| Source excerpt |
• • • • •
Under the equation "culture + industry = design,"Diseño industrial en España tries to, on one hand, convey the importance of an industry that in addition to responding to consumer demands and market strategies, is a reflection of post-industrial society, and on the other aims to provide an overview of the evolution of industrial design on the national scene during the twentieth century.
This exhibition weaves a historical narrative based on the qualities of the products that have marked the history of the country, distinguished by their conceptual or material quality and which provide unknown or original answers. The exhibition gathers a selection of 350 pieces, arranged in chronological order and includes some thematic attachments (street furniture, large vehicles or the limit with art) added with the intention of avoiding a simple presentation of a repertoire.
• • • • •
| Data segment |
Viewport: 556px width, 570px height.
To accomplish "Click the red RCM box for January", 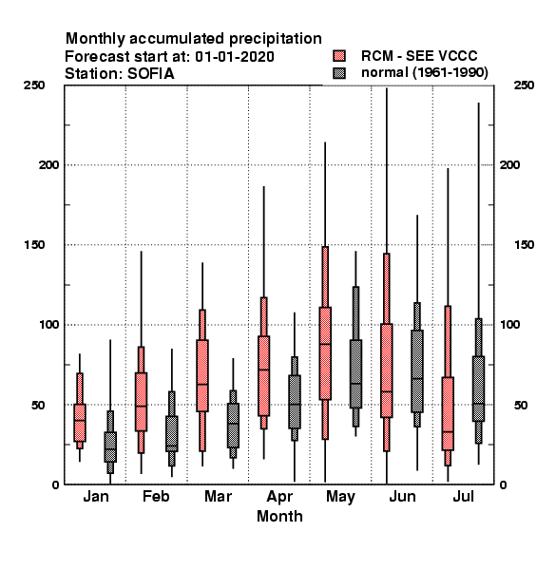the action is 80,423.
• • • • •
| Challenge |
Continue the passage about the exhibition Diseño industrial en España from its final sentence, keeping its descriptive tone and not drawing on the data.

| Task response |
The chronology, which in turn gives structure to the tour and the museographical design, is divided into five stages: Background and prototypes (1900-1929), First ideas (1930-1959), Birth and Development (1960-1979), the Spanish design boom (1980-1989) and Standardisation and Internationalisation (the 90s). In this way a continuity of names and works are established which start with Antonio Gaudí and the practice of traditional design. The next phase is constituted by the Thirties, with the independence of the manufacturing process as industrial design, full of conceptual and aesthetic influence that comes from the European avant-garde and the International Modernism. The GATEPAC (Group of Spanish Artists and Technicians for the Progress of Contemporary Architecture) is the main promoter of modern design ideas and creativity: different acenues such as AC Magazine, the store MIDVA (Mobles i decoració per a la vivenda actual) (Furniture and decor for today’s home) and serves as an example for industry and manufacturers.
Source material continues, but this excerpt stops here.